I may have used the wrong terminology, but I was using conda environments :wink:

I’ll try again with the command line that you suggested. For what it’s worth, I’m removing the old environment now and it looks like it’s full of stuff that I never asked for but that may be present in my system Python (things like zeromq, msgpack-python and others), so that could be an explanation for why networkx ended up being there.

Some of these packages may be dependencies of other things that are installed when you create a new environment, I’m not sure. But I’m fairly sure that networkx should not be in there by default.

Hopefully this also works correctly on macOS!

@swag_Master Okay, I managed to install the most recent version of python-igraph from conda-forge on my machine, but I could not reproduce the error you saw there. Are you sure you have installed python-igraph from conda-forge and not from the “stock” Anaconda repo (which contains an outdated version of python-igraph)?

You can test it by running python -c "import igraph; print(igraph.__version__)" – it should print 0.8.2 and not 0.7.1 .

I forgot to ask: where do you see this outdated version of python-igraph? I don’t see the python-igraph package at all in the default channels. Can you perhaps report how you can install the 0.7.1 version from the “stock” channel?

To be honest, I don’t know. :slight_smile: Initially I typed conda install python-igraph, not knowing that I needed to specify -c conda-forge explicitly, and I somehow ended up with version 0.7.1. Hmmmm. Maybe it was also somehow pre-installed in my system Python?

OK, I think we can then assume that people cannot install the old version 0.7.1 of python-igraph by accident.

Then the question remains: how did the errors reported by @swag_master come about? My guess is that the files he downloaded from somewhere did indeed not have “correct” line-endings.

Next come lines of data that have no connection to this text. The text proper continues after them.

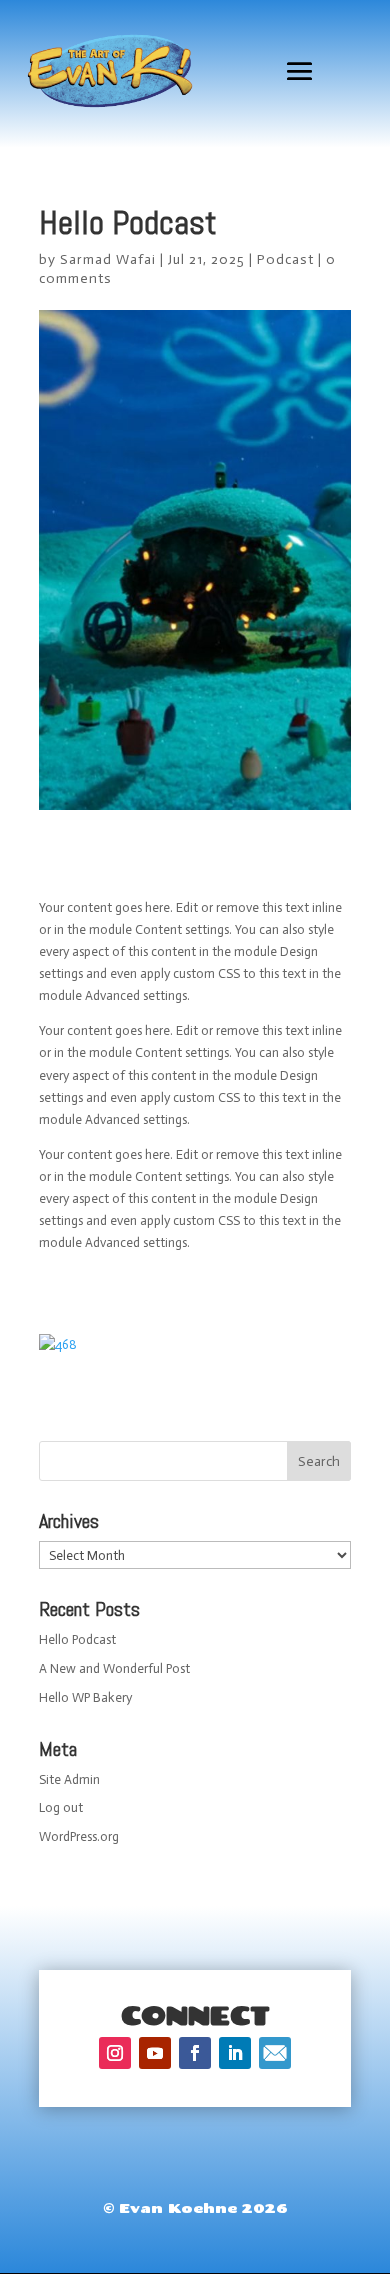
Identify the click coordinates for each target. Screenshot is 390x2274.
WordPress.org (79, 1836)
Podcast (285, 259)
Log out (61, 1807)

@tamas, might it be an idea to bundle the tests with the Python package, so that the installed version can be tested somehow? Or did I miss something and are the tests already available within the Python package (i.e. not only from GitHub/source package)?

The unit tests are included in the source package (i.e. the .tar.gz generated by python setup.py sdist) but not in the wheels (which most people install via pip nowadays). This is intentional; 99% of the users won’t need the unit tests, and if they still want them for some reason, they can always run pip download python-igraph --no-deps --no-binary=:all: to get the source package from the CLI.

It might still be useful for users to run tests to verify whether the installed binary version works correctly for them, no? It just adds a few kilobytes to the download (about 240Kb uncompressed, about 40Kb compressed). I don’t think that should be a problem, right?

Is there any particular reason to explicitly not include the unit tests?

I am not fully comfortable with either Python or Anaconda, but perhaps it’s useful to state the exact commands I usually use to set this up, as they always work quickly and without issues for me (on macOS):

conda create -n myenv python=3.7  
conda activate myenv          
conda install python-igraph -c conda-forge  

myenv is the environment name and 3.7 is the requested Python version.